Wybrany tekst —
______________________________
Turcja - Ararat obóz drugi...
Автор: Brzozy podróże małe i duże...
Загружено: 2025-08-31
Просмотров: 70
Zapraszam do obejrzenia drugiej części materiału z naszego trekkingu w masywie góry Ararat (5137m n.p.m.). Po nocy spędzonej pod namiotami w bazie pierwszej, rano 05.07.2025, po śniadaniu, w okolicy 10 wyruszyliśmy w drogę do obozu drugiego położonego mniej więcej na 4200m n.p.m. Nasze bagaże ponownie zostały zapakowane na konie, i również niespiesznie pojechały do góry. Szliśmy w tym samym składzie co dzień wcześniej, czyli piątka z Polski - moja żona, ja, Kamil, Hubert oraz Katarzyna, nasza opiekunka z biura Ararat Travel (link do strony poniżej). Oprócz nas jeszcze trójka Hiszpanów oraz Francuz. No i przewodnik - Cuma.
______________________________
Dostarczone dane —
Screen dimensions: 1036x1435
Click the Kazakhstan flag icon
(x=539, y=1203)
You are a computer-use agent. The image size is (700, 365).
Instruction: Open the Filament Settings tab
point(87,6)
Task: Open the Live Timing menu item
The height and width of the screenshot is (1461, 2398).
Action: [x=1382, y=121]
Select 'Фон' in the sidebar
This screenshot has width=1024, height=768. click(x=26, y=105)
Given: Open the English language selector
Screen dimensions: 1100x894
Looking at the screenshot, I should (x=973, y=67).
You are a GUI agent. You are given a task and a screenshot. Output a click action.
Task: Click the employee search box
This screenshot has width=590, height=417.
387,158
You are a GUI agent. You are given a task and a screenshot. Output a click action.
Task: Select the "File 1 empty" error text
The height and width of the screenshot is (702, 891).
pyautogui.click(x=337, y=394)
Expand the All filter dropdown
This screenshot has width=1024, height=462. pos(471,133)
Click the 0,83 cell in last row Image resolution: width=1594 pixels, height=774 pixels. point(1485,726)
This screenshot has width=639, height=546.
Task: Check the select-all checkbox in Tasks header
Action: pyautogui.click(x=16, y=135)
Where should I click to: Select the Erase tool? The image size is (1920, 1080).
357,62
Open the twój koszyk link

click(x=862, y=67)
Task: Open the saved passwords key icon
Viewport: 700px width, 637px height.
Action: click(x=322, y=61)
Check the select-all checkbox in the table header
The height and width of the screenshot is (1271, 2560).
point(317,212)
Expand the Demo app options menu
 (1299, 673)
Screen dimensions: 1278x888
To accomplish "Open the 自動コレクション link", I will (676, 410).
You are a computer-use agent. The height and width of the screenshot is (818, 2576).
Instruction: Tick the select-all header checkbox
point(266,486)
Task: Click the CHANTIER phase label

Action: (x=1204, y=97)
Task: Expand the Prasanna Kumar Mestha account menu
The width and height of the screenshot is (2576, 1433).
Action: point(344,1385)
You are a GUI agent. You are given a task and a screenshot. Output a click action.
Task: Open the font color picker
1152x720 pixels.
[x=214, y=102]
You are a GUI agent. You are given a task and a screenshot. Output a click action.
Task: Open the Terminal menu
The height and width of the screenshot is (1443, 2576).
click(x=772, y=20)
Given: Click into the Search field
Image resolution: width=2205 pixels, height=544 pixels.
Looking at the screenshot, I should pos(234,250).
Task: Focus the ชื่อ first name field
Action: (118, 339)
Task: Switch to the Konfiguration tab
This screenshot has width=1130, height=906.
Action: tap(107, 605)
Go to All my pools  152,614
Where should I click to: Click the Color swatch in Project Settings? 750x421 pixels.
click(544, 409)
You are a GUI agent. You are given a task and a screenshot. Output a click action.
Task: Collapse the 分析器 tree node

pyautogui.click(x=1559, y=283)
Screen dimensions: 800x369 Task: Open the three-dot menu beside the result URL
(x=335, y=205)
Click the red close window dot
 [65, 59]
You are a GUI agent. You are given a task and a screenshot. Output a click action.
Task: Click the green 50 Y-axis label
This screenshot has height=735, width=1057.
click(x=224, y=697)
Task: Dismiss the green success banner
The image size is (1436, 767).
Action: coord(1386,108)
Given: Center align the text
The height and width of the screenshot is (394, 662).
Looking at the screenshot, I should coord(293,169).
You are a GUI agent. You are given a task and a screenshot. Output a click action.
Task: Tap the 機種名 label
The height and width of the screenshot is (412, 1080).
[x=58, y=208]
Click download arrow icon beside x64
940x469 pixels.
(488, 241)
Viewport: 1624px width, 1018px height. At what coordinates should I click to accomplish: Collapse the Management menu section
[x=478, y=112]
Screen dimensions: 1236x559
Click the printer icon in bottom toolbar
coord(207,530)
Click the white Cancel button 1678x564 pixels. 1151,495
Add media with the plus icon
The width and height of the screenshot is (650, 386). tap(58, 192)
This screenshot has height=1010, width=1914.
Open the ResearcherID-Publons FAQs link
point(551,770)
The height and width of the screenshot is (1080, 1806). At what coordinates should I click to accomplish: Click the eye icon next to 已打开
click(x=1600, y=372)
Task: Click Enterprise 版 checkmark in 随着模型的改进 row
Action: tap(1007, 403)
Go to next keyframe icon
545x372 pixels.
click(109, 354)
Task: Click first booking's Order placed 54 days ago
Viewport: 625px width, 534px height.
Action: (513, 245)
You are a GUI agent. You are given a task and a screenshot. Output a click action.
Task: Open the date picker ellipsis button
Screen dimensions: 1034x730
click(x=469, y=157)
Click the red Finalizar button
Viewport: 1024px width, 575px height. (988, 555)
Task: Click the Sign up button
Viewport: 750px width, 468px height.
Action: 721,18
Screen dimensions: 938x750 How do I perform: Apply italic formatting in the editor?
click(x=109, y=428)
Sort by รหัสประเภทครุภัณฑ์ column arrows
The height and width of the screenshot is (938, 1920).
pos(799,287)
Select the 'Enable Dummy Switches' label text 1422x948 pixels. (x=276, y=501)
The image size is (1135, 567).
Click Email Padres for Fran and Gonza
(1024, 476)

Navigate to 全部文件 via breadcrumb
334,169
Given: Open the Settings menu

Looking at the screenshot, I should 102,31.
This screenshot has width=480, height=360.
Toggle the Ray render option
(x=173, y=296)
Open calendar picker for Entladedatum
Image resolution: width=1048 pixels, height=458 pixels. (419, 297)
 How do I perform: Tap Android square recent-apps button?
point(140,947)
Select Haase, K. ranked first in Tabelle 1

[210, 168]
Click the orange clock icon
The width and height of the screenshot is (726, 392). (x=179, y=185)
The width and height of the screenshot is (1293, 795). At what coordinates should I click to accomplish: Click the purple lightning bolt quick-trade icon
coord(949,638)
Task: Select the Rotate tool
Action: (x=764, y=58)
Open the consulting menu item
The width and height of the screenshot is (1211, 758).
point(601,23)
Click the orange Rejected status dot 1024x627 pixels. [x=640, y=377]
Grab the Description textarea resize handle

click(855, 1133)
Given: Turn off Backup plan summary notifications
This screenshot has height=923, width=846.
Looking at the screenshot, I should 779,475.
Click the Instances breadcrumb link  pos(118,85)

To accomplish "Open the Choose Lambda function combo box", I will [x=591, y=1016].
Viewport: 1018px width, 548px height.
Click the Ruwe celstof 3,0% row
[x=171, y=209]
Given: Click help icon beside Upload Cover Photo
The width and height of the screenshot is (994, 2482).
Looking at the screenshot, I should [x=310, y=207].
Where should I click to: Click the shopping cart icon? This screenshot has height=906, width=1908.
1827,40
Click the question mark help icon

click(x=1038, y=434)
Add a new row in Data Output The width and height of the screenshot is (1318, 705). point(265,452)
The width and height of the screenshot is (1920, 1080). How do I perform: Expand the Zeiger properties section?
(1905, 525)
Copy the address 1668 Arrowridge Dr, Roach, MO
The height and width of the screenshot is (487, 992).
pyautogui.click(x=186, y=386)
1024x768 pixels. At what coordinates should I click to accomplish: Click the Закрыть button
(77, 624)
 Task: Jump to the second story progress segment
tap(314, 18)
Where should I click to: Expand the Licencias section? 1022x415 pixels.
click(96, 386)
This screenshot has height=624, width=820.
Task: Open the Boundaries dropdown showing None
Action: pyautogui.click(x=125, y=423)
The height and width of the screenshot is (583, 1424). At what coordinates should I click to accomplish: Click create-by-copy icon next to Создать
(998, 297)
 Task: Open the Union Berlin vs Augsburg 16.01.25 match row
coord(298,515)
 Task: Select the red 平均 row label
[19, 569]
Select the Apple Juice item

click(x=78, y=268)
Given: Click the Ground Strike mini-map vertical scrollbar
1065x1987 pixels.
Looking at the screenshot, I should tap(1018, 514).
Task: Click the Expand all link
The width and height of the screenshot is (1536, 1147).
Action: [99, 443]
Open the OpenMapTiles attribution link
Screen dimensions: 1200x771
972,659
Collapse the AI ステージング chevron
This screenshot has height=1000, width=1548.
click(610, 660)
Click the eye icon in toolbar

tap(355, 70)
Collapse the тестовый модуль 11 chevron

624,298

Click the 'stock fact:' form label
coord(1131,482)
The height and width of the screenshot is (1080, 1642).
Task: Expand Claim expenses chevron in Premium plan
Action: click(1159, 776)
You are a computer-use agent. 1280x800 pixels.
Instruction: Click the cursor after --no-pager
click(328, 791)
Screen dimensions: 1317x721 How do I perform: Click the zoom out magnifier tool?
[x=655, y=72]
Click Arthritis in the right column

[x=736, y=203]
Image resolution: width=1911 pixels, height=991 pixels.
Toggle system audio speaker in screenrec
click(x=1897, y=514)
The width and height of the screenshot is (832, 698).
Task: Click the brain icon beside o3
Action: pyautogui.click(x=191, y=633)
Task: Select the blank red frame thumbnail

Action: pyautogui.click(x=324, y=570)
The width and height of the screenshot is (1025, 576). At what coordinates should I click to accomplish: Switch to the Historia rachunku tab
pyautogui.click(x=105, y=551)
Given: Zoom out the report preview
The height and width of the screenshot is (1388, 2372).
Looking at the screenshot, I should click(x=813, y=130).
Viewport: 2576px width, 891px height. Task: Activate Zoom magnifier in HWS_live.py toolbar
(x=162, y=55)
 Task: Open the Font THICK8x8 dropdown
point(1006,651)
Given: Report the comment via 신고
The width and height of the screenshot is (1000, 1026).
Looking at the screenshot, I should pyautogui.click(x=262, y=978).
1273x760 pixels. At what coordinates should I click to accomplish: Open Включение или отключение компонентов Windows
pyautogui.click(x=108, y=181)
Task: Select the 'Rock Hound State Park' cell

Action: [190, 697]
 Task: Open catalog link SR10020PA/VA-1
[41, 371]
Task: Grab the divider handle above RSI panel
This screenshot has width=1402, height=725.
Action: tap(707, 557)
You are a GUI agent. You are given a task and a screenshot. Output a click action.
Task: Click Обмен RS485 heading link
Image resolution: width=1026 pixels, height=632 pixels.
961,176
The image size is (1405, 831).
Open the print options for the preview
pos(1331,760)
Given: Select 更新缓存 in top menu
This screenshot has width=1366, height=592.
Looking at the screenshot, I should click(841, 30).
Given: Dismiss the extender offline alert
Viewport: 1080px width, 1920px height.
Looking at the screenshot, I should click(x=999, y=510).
______________________________
Polecenie —
Przepisz wiernie z opisu trekkingu na Ararat fragment od słów „Загружено: 2025-08-31” aż po słowa „przewodnik - Cuma.” włącznie.

Odpowiedź —
Загружено: 2025-08-31
Просмотров: 70
Zapraszam do obejrzenia drugiej części materiału z naszego trekkingu w masywie góry Ararat (5137m n.p.m.). Po nocy spędzonej pod namiotami w bazie pierwszej, rano 05.07.2025, po śniadaniu, w okolicy 10 wyruszyliśmy w drogę do obozu drugiego położonego mniej więcej na 4200m n.p.m. Nasze bagaże ponownie zostały zapakowane na konie, i również niespiesznie pojechały do góry. Szliśmy w tym samym składzie co dzień wcześniej, czyli piątka z Polski - moja żona, ja, Kamil, Hubert oraz Katarzyna, nasza opiekunka z biura Ararat Travel (link do strony poniżej). Oprócz nas jeszcze trójka Hiszpanów oraz Francuz. No i przewodnik - Cuma.